Work request:
In the strawberry virus thesis below, what name is proposed for the new genus of the second virus?

##### Text section #####

Date of Graduation

5-2021

Document Type

Thesis

Degree Name

Master of Science in Plant Pathology (MS)

Degree Level

Graduate

Department

Plant Pathology

Advisor

Ioannis E. Tzanetakis

Committee Member

Amanda McWhirt

Second Committee Member

Neelendra Joshi

Keywords

Aphids, Field Samples, Rhabdovirus, Strawberry, Viruses

Abstract

Strawberry is the most important berry crop, grown in most temperate regions around the world. In the early 2000s and in 2012-2013, viral disease devastated strawberry production in California and Florida respectively; causing multimillion dollar losses. This occurred because viruses were moving in the field undetected. The modern strawberry (Fragaria x ananassa Duch.) is tolerant to single and double infections; yet when several viruses infect plants, symptoms as severe as plant death can occur. To prevent future epidemics, the use of virus-tested planting materials is essential. In 2019, rhabdovirus-like sequences were detected in strawberry using a combination of high-throughput sequencing and bioinformatics. This study focuses on several epidemiological aspects of the two viruses including molecular characterization, phylogenetics, diagnostics, transmission and incidence in major strawberry-producing areas of the United States. The genomes of the two viruses have been obtained and phylogenetic analyses of the most conserved protein, the virus replicase, indicate that the closest relative to the first virus is Lettuce necrotic yellows virus (67% amino acid identities), the type member of the genus Cytorhabdovirus. The second virus is distantly related to plant-infecting rhabdoviruses and therefore is proposed to be the inaugural member of a new genus (Fragarhavirus) in the Rhabdoviridae. This virus shows some similarity to nucleorhadoviruses, which are unknown to infect strawberry except Strawberry latent C (SLCV), which was first described in the 1940s, but there are no molecular or serological data available to date. There has been no original work published on SLCV in the last 30 years and there are no detection methods other than graft indexing. The novel rhabdovirus discovered here could be involved in latent C disease and requires further investigation to determine if a relationship exists between the two.

##### Data section #####

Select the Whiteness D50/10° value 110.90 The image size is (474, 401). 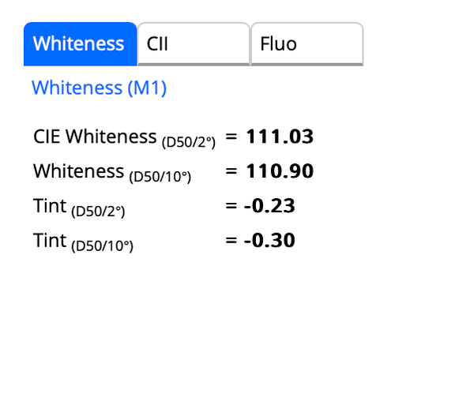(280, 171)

#####
##### Data section #####

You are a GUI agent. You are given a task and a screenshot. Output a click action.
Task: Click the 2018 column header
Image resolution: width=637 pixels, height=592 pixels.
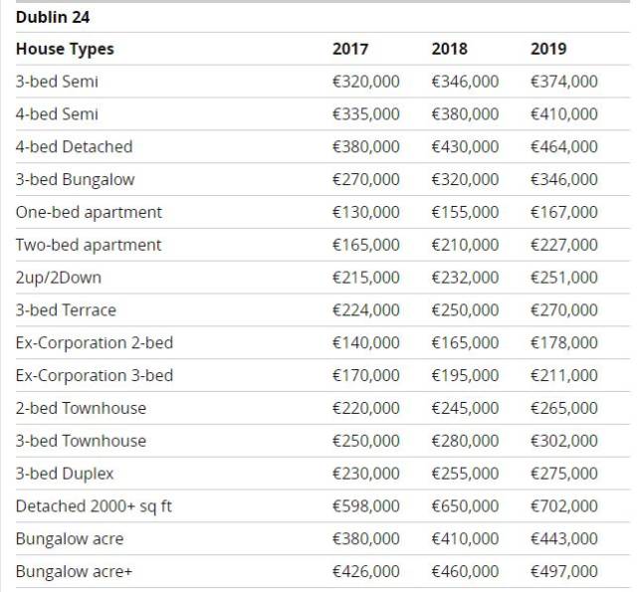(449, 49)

#####
##### Data section #####

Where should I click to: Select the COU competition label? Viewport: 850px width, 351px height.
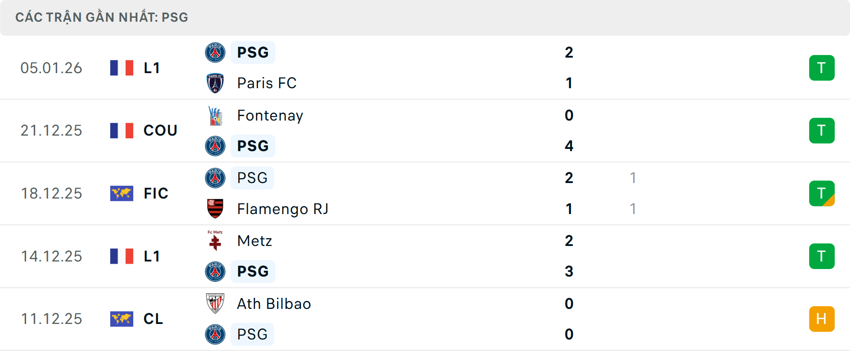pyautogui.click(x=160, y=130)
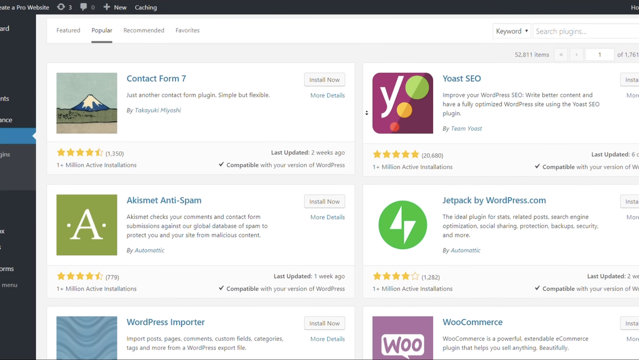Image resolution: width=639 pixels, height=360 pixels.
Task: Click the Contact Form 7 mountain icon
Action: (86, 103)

#####

Answer section:
Fragarhavirus